« Quelque chose qui n’était plus là »… Victor Solf de retour sur la scène
  • Le chanteur du groupe Her Victor Solf a sorti son premier album solo avant l’été. Un disque qu’il viendra défendre sur la scène de l’Antipode ce mercredi.
  • Le Rennais avait porté le groupe Her à lui seul après la mort de son ami Simon Carpentier, emporté par un cancer en 2017.
  • Installé dans le Finistère où il a fondé sa famille, Victor Solf a composé son disque en grande partie au piano.

Il reconnaît que le travail de création « a été compliqué ». Pour la première fois de sa courte mais riche vie, Victor Solf a dû composer sans son acolyte de toujours Simon Carpentier, rencontré sur les bancs du lycée Zola à Rennes et avec qui il avait fondé le groupe The Popopopops. Emporté par un cancer il y a quatre ans alors qu’il n’avait que 27 ans, l’ancien chanteur de Her a laissé un grand vide après sa mort. Pendant un an et demi, celui qui était l’un de ses plus proches amis a choisi
de porter à lui seul le projet de Her sur ses solides épaules.

« J’avais fait la promesse à Simon de terminer l’album, d’emmener Her le plus loin possible. J’ai fait tout ce que je pouvais », expliquait Victor Solf fin 2018, après un émouvant concert au Liberté, à Rennes. Dans l’esprit du chanteur, l’idée de repartir dans un projet solo était déjà bien établie. Il lui aura fallu deux ans, deux enfants et un déménagement pour lui donner vie.

« Je n’arrivais pas à produire quelque chose qui me donnait des frissons »

Il sera de retour dans la ville où tout a commencé, dans une salle de concert toute neuve que presque personne n’a encore testée. Sur la scène de l’Antipode, Victor Solf viendra défendre son projet solo accompagné de quatre musiciens ce mercredi. Mais c’est bien seul qu’il a composé ce disque intitulé Still, there’s hope. Traduisez par : « il y a toujours de l’espoir ». Longtemps exilé à Paris pour mener sa carrière, le chanteur a fait ses valises avec sa compagne Mathilde, qui est aussi sa manageuse, pour s’installer à Lampaul-Ploudalmézeau, à l’extrême ouest du Finistère. « On a eu envie de se rapprocher de nos familles, de vivre différemment. Ici, j’ai un rapport différent au temps, à la nature. Je crois que ça s’entend sur l’album. Il y a une forme de sérénité qui se dégage », explique le chanteur, désormais papa de deux garçons âgés de deux ans et trois mois.

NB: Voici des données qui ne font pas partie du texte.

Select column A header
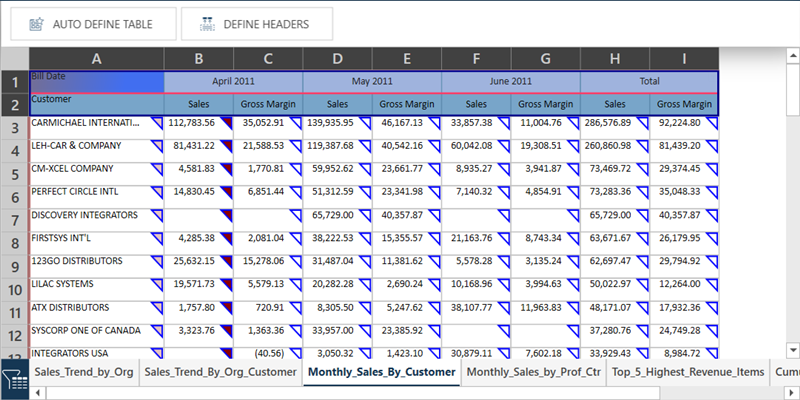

C’est ici, dans une dépendance située à quelques mètres de sa maison, qu’il a composé son nouvel univers. Toujours emprunt de soul mais teinté de claviers un poil plus électros. Un son moins pop que lorsqu’il évoluait avec Her, mais toujours aussi profond. « J’étais très habitué à composer sur les guitares posées par Simon. Mais il y avait quelque chose qui n’était plus là. Je n’arrivais pas à produire quelque chose qui me donnait des frissons ». Victor s’est alors acheté un beau piano, qu’il a installé dans son nouveau cocon, et tout a changé. « Je n’ai pas une grosse formation classique, mais je bricolais pas mal
les claviers du temps des Pops. J’ai aimé travailler le son de l’instrument. C’est devenu l’âme de ma musique ». Le Rennais s’est fait aider par Guillaume Ferran, pianiste du groupe Griefjoy, qui l’accompagne en live. « Je me suis battu pour qu’on ait un piano droit sur scène. Ce n’est pas simple mais c’était essentiel », raconte Solf.

« J’avais besoin de rassembler tout ce qu’il y avait de positif autour de moi »

Ce son parfois plus mélancolique pourrait laisser penser que l’homme traîne son spleen depuis la mort de son ami. Il semblerait au contraire qu’il ait acquis une forme de sérénité après cette éprouvante aventure. « Après le concert au Zenith, j’ai pleuré tout ce que j’ai pu. Je sentais que j’étais arrivé au bout de ce que je pouvais faire. Mais je suis quelqu’un de positif, d’optimiste. Quand j’ai commencé à composer, j’avais besoin de me rassurer, de rassembler tout ce qu’il y avait de positif autour de moi ». Cette quête de bonheur et de quiétude transpire dans le titre du disque Still, there’s hope mais aussi dans plusieurs titres enjoués, voire dansants comme l’excellent Utopia ou How did we. Réjouissant.